Equity-release specialists have warned advisers to be wary of a new unregulated property income plan from new property company Equity IQ.
The product literature says the plan allows clients to release a monthly income from their homes without building up debt or having to make interest payments. The income is paid through Equity IQ from an insurance company. Equity IQ will package plans and license them to an insurance company to allow the insurer to show the property’s value as an asset on its balance sheet. The insurance company will take a first charge on the property for the three-year duration. The plan is available only on mortgage-free properties.
Gateway Consortium, which is promoting Equity IQ, is chaired by LIA founder Clive Holmes who worked as an external training consultant for now defunct IFA network Berkeley Independent Advisers when it was publicly censured by the FSA over misselling whole of life policies and regular savings plans between 2001 and 2004. Holmes trained members to sell whole of life products as an alternative to personal and executive pension plans, describing pensions as a “sterile product”. He said his training was not at fault and it was the network’s failure to monitor their members’ activities that caused the problems.

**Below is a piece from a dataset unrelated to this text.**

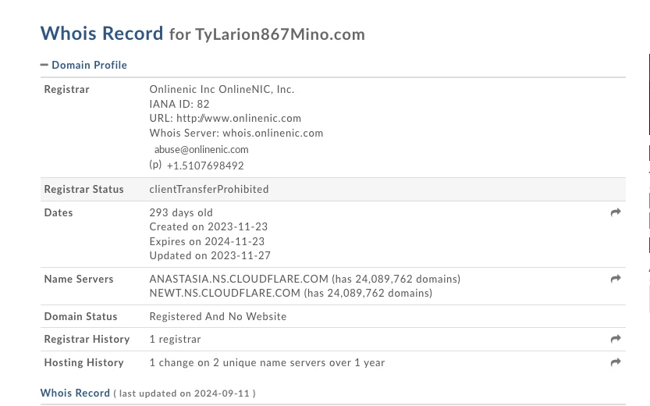Collapse the Domain Profile section

(x=89, y=65)
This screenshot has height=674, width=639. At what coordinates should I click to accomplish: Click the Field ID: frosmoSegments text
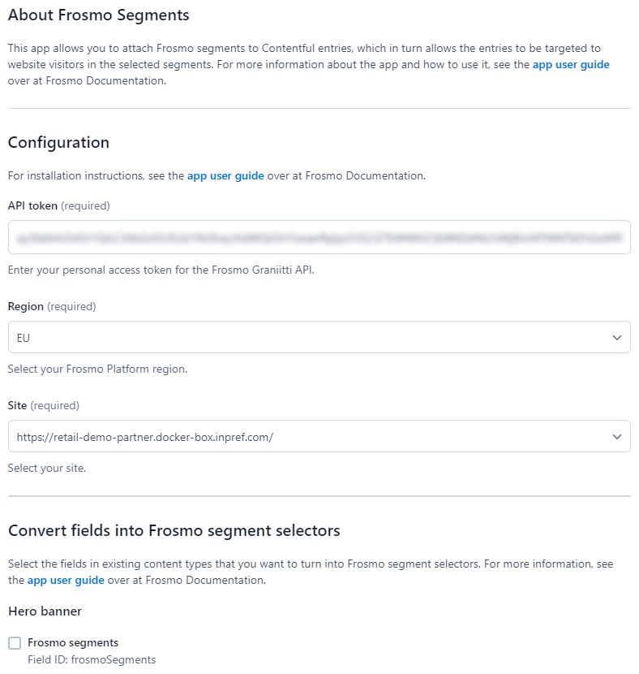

The FSA cancelled Berkeley Independent Advisers’ permissions to conduct regulated activities in March 2006.
LaterLiving equity release planner Simon Chalk says: “Advisers considering this plan must check their professional indemnity will cover them because it probably does not at present. I urge advisers to tread cautiously and stick to considered best practice in equity release.”
Safe Home Income Plans director general Andrea Rozario says: “I would proceed with caution.”
Independent Equity Release Adviser Alliance spokesman and IFA Dermot Brannigan says: “The fact that the product is unregulated should tell the consumer everything they need to know. There is no point in bothering with it because if it does go wrong you are up a creek without a paddle.”